1. Identity-Based Policy

  • Definition: Attached to users, groups, or roles.

  • Purpose: Defines what actions the entity can perform on specific resources.

  • Example: Allow MarketingTeam IAM group to perform rds:DescribeDBInstances.

  • Key Point: Specifies actions for users, groups, or roles.

  • Policy Example

{
    "Version": "2012-10-17",
    "Statement": [
        {
            "Effect": "Allow",
            "Action": "rds:DescribeDBInstances",
            "Resource": "arn:aws:rds:region:account-id:db:db-instance-id"
        }
    ]
}
  • Grants MarketingTeam group members permission to view RDS instance details.

2. Resource-Based Policy

  • Definition: Attached directly to AWS resources.

  • Purpose: Controls who can access the resource and what actions they can perform.

  • Example: Allow DevOps IAM role to perform s3:PutObject on an S3 bucket.

  • Key Point: Controls resource access by users or services.

  • Policy Example

{
    "Version": "2012-10-17",
    "Statement": [
        {
            "Effect": "Allow",
            "Principal": {
                "AWS": "arn:aws:iam::account-id:role/DevOps"
            },
            "Action": "s3:PutObject",
            "Resource": "arn:aws:s3:::example-bucket/*"
        }
    ]
}
  • Allows DevOps role to upload objects to a specific S3 bucket

3. Identity-Based Policy vs Resource-Based Policy

  • Identity-Based Policy:

    • Attached To: IAM users, groups, roles.

    • Purpose: Defines what the entity can do on AWS resources.

  • Resource-Based Policy:

    • Attached To: Specific AWS resources (e.g., S3 buckets).

    • Purpose: Controls access to the resource, defining who can perform actions.

4. Conflict Resolution: Identity-Based vs Resource-Based Policies

  • What happens when an identity-based policy and a resource-based policy conflict?

    • Example:

      • Resource-Based Policy: Denies John from deleting objects (s3:DeleteObject) in an S3 bucket.

      • Identity-Based Policy: Allows John to delete objects in the same S3 bucket.

  • Resolution Rules:

    1. Explicit Deny: Always takes precedence over any Allow.

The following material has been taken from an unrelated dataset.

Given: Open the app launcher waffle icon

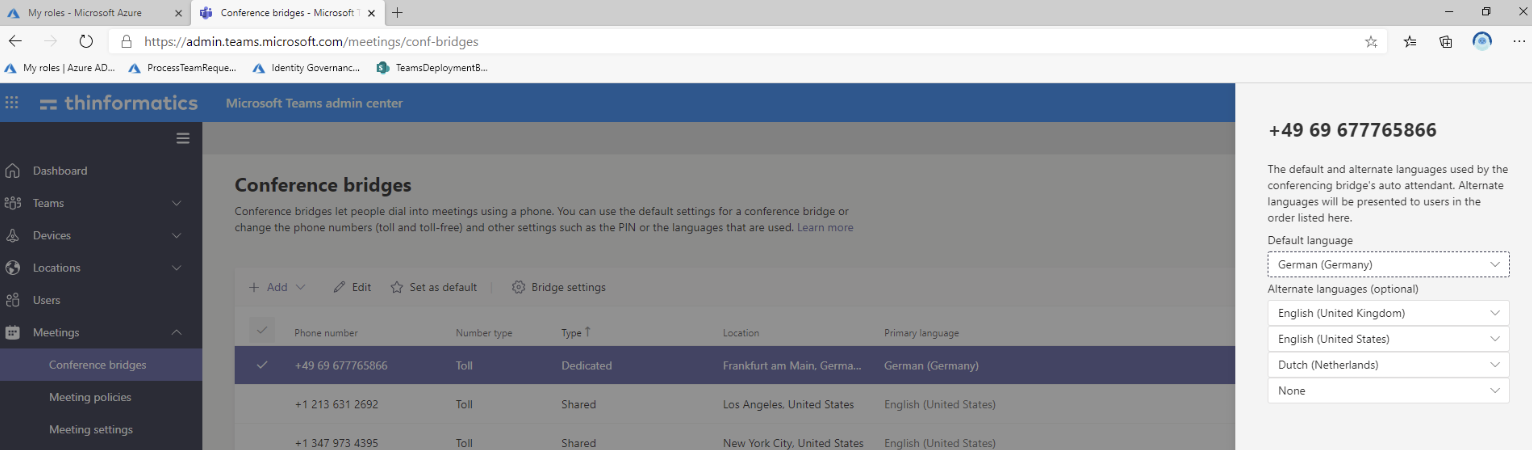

If a resource-based policy denies an action, it cannot be performed, regardless of what the identity-based policy states.

    2. Explicit Allow: Applies only if there is no conflicting Deny.

    3. Default Deny: If no policy explicitly allows the action, it is denied by default.

  • Example Result:

    • Outcome: John cannot delete objects in the S3 bucket, because the resource-based policy explicitly denies this action, which overrides the identity-based policy's allowance.